The band has performed in a number of national and international festivals, including the Klezfest 2000, in Saint Petersburg, Russia, where the violinist, Stanislav Raiko, won the Jury’s Special Prize for Mastery and the "Klezmer Es Irodalom" (Klezmer and Literature) Festival in Budapest in 2000, along with the renowned Hungarian klezmer bands Tikva and Odesa Klezmer Band, as well as at the KlezFest in Ukraine ("Клезфест в Україні") regularly since 2000, a Klezmer festival that takes place every year since 1999 in Kyiv, the capital of Ukraine. They are also regular guests at the Klezfest in London, starting with the 2001 edition, and have participated in other London events, such as the 2003 "Ex-Bloc Reunion. They participated as well in the Toronto Ashkenaz Festival in 2006, at the 5th Helsinki Klezmer Festival in 2007 with a concert and a klezmer master course, at the in 2008, the LvivKlezFest in July 2010, as well as many other festivals and concerts.

The Kharkiv Klezmer Band is known for its fine, classical technique and its "old-style" playing.

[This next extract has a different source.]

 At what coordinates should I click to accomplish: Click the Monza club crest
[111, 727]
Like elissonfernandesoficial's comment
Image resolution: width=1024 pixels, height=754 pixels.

In 2001, the ensemble was chosen to give the official welcoming concert for the Israeli President, Moshe Katzav, on his visit to Ukraine in 2001.

== Band members ==
In 2007, the band was essentially composed of the following four musicians:
- Stanislav Raiko (Станіслав Райко) - fiddle
- Gennadi Fomin (Геннадій Фомін) – clarinet
- Yuri Khainson or Heinson (Юрій Хаінсон) – accordion
- Artem Kolenchuk (Артем Коленчук) – double bass

whereas it has also included:
- Mykhailo Krupnikov (Михайло Крупніков) - voice
- Abbas Zulfuharov (Аббас Зульфугаров) - double bass

==Discography==

- 2004: Ticking Again (Music & Words/Fréa Records)
- 2007: Radio-Chanson: Eight Stories about Jura Soyfer, a cabaret performance/play created by the Arabescs Theater-Studio (Театр-студію “Арабески”) of Kharkiv in honor of the Ukrainian-Austrian Jewish playwright and cabaret lyricist Jura Soyfer, published as a CD with booklet. Music by the Kharkiv Klezmer Band, lyrics by the Ukrainian poet Serhiy Zhadan.